Philosophy of Law Spring 2018

Legal Realism

Overview

The legal realists hold that the question “what is the law?” is best understood in general as a request for a prediction and specifically as a request for a prediction about how judges will rule.

I isolated two arguments for this view: Holmes’s claim that it follows from the “bad man’s” point of view and Frank’s example of the taxi case, which seems to show that the law is indeterminate until judges rule.

Then I presented objections to each argument and the replies that I imagine the authors could have made on their own behalf.

These objections will motivate Hart’s theory that law is a system of rule. So we will ultimately have to ask not whether the realists can defend their view but rather whether their theory is superior to Hart’s.

The Bad Man’s Perspective

Holmes thinks we should look at the bad man’s perspective to answer our question because the bad man does not confuse law and morality. The bad man, in turn, is interested in the rulings of judges because that tells him whether he is likely to be punished for doing something.

I raised two questions about Holmes’s use of the bad man’s perspective.

  1. Is it relevant to all areas of the law? The bad man is concerned to avoid punishment, and so he might tell us something about the criminal law. But what can his perspective show us about the private law, that is, the law concerning contracts, wills, and the like?

  2. Does the bad man’s perspective give us a distorted picture of how the law works? Everyone agrees that the bad man is unusual. Holmes treats this as a virtue: the bad man separates the law from other social institutions, such as morality. But no legal system could work if everyone were a bad man: there aren’t enough police officers. So is it obvious that the bad man’s perspective really tells us how the law functions as a working social institution?

We talked about things that Holmes could say in response. For instance, Niyati noted that when you make a contract, you are also interested in how the state will use its power. Will it enforce the contract or not? Even a bad man could care about that.

Adam suggested that we take more seriously the idea that people comply with the law because they fear punishment. You just need a chance of punishment for crime not to be worth your while. You don’t need a cop over your shoulder. Autumn said that the possibility of immoral laws was a reason to take the bad man’s perspective seriously.

Frank’s Taxis

Frank’s story about the taxi cabs is supposed to show that the “what is law?” question is a request for a prediction about how a judge will rule. In his story, the answer to the question varies depending on which court will hear the case.1

I suggested that this might be less pervasive than Frank suggests. No one goes to court when the law is just clear, after all. If the law is clear without consulting a judge, the answer to the question “what is law?” does not obviously have to refer to what a judge would say. Just look it up in the book with all the laws in it!

Niyati pointed out that Frank could say the law is only clear when judges have made it so. Perhaps there is an existing ruling or perhaps it is just obvious what they will say.
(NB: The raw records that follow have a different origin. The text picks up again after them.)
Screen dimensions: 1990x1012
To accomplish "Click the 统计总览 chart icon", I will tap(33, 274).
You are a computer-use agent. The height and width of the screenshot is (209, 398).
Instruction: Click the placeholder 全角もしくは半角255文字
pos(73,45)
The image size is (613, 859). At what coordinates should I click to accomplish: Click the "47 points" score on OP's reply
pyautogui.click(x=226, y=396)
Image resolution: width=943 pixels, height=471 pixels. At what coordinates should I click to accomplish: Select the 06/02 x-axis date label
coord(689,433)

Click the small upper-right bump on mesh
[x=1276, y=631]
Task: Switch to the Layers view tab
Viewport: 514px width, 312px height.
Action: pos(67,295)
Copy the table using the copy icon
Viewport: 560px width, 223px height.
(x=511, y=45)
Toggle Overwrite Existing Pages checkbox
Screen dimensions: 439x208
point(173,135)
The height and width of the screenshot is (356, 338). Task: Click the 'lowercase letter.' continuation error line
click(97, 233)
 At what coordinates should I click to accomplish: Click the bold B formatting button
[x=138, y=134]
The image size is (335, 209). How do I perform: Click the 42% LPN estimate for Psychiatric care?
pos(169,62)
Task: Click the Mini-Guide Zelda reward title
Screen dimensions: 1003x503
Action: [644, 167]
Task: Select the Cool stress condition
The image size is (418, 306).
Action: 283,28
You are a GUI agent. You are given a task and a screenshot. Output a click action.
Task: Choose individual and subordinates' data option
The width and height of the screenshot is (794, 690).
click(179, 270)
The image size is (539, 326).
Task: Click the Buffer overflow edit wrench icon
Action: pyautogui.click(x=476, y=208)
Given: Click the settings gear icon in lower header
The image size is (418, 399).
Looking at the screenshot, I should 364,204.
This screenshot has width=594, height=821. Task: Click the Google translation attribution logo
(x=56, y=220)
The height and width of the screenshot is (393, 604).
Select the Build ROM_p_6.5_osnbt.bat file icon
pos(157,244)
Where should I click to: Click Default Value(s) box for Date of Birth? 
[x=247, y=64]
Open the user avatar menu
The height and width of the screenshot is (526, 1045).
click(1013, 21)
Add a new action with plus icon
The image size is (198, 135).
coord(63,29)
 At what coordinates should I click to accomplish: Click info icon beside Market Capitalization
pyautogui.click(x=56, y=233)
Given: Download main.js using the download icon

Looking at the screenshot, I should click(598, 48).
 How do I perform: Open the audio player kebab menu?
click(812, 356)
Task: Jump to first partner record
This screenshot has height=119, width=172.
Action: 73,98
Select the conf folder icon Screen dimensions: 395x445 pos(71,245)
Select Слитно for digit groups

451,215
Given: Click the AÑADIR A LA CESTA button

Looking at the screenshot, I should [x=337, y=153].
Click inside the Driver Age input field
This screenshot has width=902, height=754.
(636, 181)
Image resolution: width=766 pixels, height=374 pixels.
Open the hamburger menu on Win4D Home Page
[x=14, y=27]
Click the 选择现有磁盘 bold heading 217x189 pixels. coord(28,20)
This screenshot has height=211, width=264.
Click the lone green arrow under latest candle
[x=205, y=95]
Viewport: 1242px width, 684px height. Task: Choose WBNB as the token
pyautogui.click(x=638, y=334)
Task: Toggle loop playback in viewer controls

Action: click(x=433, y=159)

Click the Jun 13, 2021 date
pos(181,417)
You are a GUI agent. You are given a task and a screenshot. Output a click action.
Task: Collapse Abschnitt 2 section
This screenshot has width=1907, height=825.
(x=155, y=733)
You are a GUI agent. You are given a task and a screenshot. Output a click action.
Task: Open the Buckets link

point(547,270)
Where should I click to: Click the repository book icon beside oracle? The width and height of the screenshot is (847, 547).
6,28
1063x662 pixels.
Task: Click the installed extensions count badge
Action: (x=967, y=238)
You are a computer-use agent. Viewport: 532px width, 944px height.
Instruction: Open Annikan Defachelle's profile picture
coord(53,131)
Daisy found the idea that we answer this question with a prediction disturbing. You never know for certain what a court will do. Even if a court has ruled one way in the past, its ruling could be overturned by another court in the future. So the realists seem to be saying that law is always unsettled, although some areas could be less settled than others. Daisy did not care for that. I feel the same way, but I’m not sure anyone has a solution. (We will see Daisy’s point come into play when Hart and Dworkin clash with one another over “retrospective law.”)

Adam suggested that the realists were wrong to stop with judges. Courts don’t enforce their own decisions. If you’re interested in the law because you want to know how the state will use its power, you are interested in the part of the state that controls the police, not judges.

What Do Judges Do All Day?

Judges often ask “what is the law relevant to the case before me?” Is that a request for a prediction about how they will decide their cases? That does not make a lot of sense and is certainly not what they think they are doing. (Though they may be wrong, of course.)

Maybe it’s a request for a prediction about how a higher court will rule.

Of course, that leaves the question of what the highest court is doing when its members ask about the law.

Social advantage

After class, Camilla asked me about Holmes’s interesting remarks about consulting the social advantage (Holmes 1897, 467–68). We did not talk about this in class. In brief, Holmes thought that judges were importing conservative social beliefs into their decisions without realizing that they were doing so. The suggestion that they take the social advantage into account was meant to replace conservative social views with a more modern understanding of economics.

Holmes did not really explain how he thought this should work, so it is a merely suggestive remark. It is much more worked out in economic theories of law, such as those discussed in Prof. Marks’s class.

Main Points

These are the things you should know after today’s class.

  1. What the legal realists mean when they say questions about the law are requests for predictions.
  2. The bad man’s perspective.
  3. Frank’s case of the taxi companies.

References

Frank, Jerome. 1930. Law and the Modern Mind. New York: Coward-McCann Publishers.

Holmes, Oliver Wendell. 1897. “The Path of the Law.” Harvard Law Review 10 (8): 457–78.


  1. Strictly speaking, the law stays the same: the contract is invalid in Kentucky but valid in Federal courts. It’s the legal rights of the companies that change.